[Screenshot grounding data]
· · · · ·
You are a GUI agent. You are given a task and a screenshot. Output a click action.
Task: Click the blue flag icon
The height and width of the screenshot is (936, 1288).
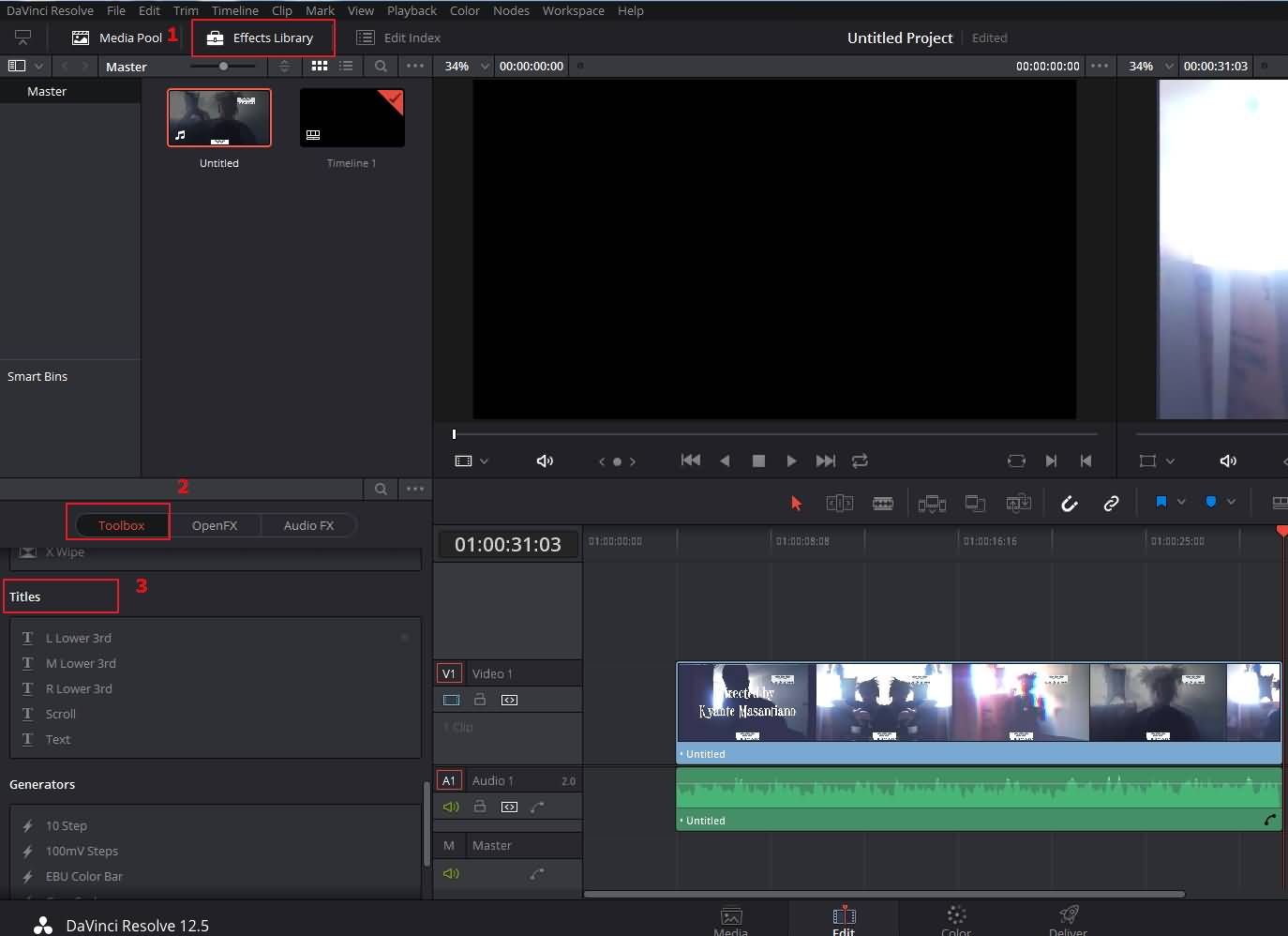coord(1161,502)
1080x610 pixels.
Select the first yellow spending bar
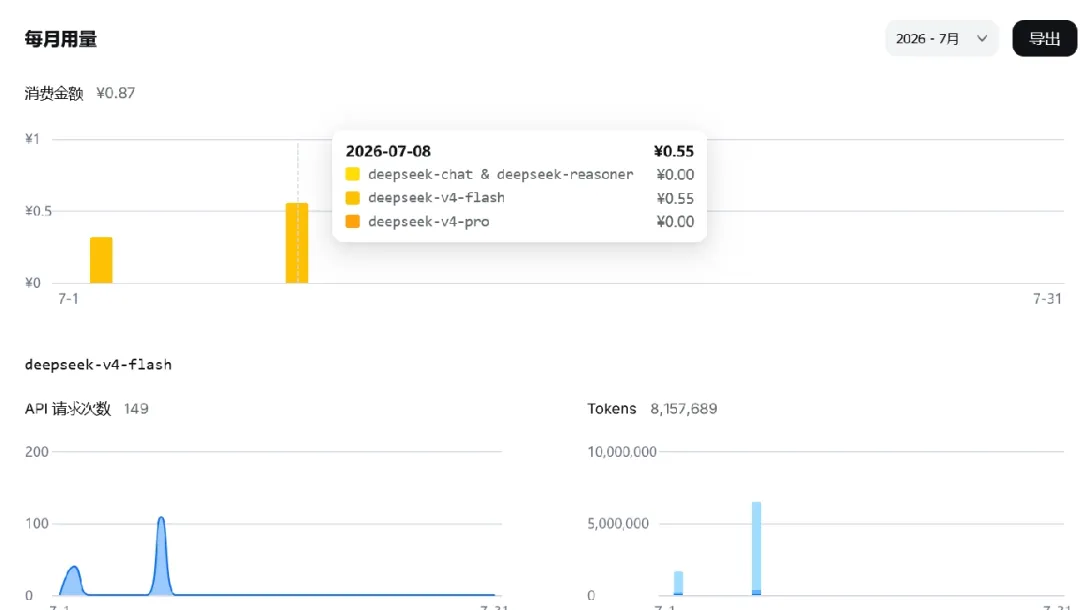tap(101, 260)
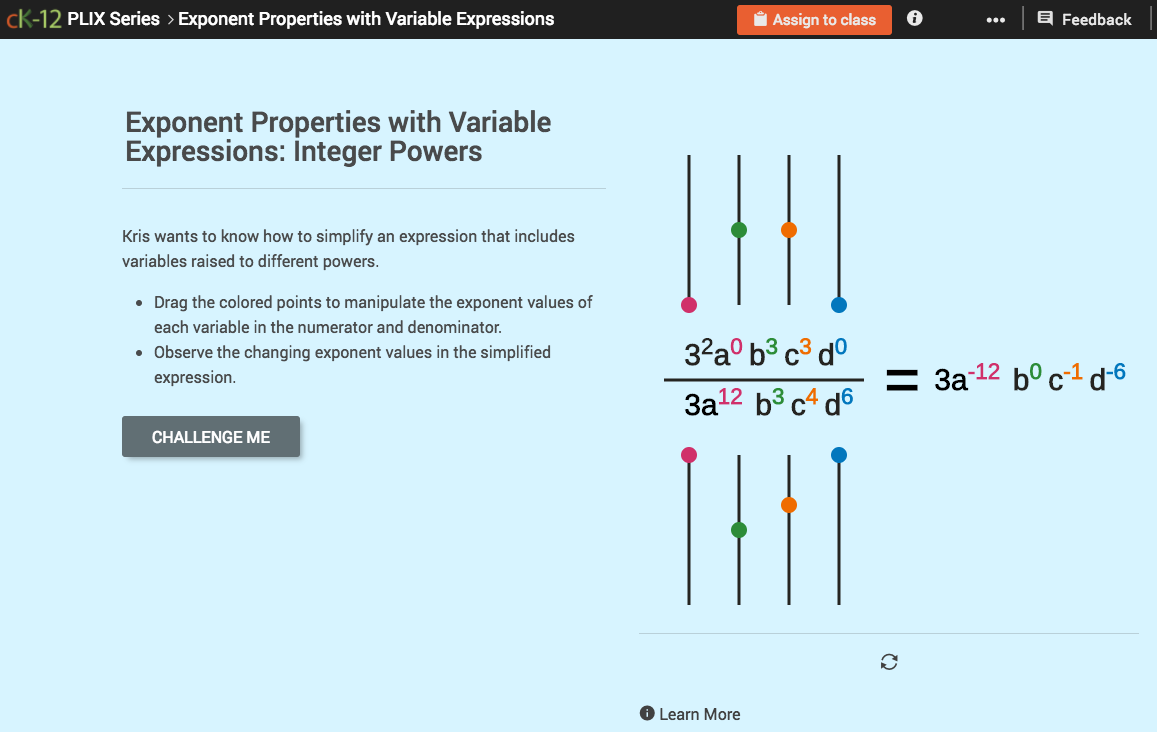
· · · · ·
Task prompt:
Write the data above out again exactly, minus its pictures.

Solution for this task:
You are a GUI agent. You are given a task and a screenshot. Output a click action.
Task: Click the blue flag icon
The height and width of the screenshot is (936, 1288).
coord(1161,502)
1080x610 pixels.
Select the first yellow spending bar
tap(101, 260)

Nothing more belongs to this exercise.